If I had the money, I'd offer the university an endowment to cover the salaries and benefits of people in your position. My gut tells me they'd turn the idea down.
2

Yalie 10 hours, 37 minutes ago

That would have to be a big gift. As in billions big.
1

cincinnatus 10 hours, 35 minutes ago

And here in a microcosm is why American education is becoming so expensive -- a bureaucracy that continuously spawns to fill unnecessary niches...
1

jj123 7 hours, 49 minutes ago

Oh, for heaven's sake, no one is going to read a Grad School twitter feed. People barely read the newsletters and email digests as it is.

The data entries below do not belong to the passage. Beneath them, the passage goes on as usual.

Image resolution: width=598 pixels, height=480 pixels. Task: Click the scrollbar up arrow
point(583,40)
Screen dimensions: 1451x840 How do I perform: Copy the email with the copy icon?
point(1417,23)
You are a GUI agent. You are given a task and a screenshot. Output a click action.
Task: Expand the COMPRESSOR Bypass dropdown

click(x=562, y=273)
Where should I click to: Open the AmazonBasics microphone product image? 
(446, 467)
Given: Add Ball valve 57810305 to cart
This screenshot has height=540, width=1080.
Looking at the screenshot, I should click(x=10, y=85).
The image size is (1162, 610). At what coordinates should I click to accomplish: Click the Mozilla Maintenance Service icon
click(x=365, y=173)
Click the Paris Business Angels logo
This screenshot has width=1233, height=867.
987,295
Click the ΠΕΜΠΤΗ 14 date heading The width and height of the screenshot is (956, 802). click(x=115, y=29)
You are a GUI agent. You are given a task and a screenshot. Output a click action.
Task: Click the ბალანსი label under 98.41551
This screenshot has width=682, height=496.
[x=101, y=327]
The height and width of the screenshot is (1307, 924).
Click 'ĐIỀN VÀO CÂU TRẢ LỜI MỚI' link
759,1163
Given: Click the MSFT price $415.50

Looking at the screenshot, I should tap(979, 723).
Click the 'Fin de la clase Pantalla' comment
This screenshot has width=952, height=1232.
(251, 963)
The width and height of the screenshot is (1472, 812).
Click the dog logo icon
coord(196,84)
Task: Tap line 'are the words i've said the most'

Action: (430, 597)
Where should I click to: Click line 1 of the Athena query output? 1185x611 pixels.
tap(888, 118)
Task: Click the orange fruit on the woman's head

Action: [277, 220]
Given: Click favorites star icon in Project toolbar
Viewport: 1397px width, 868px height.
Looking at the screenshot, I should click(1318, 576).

The grad school could use a lot of improvements, but a better social media presence isn't close to one of them.
2

theantiyale 51 minutes ago

The bureaucracy grows because professionalism shrinks and the dishonor code flourishes:
No one trusts professionals any more and administrators are hired to double check everything and invent CYA scenarios and intransigent-equivocation-sound-bytes for all occasions.
This has something to do with a culture in which politicians are adulterers, priests are child abusers, journalists are liars, athletes are cheaters, lawyers are merchants, doctors are assembly-line service providers, food is tainted and water is polluted.
And we wonder why people numb themselves out with drugs?
We have made our own hell by trivializing professionalism.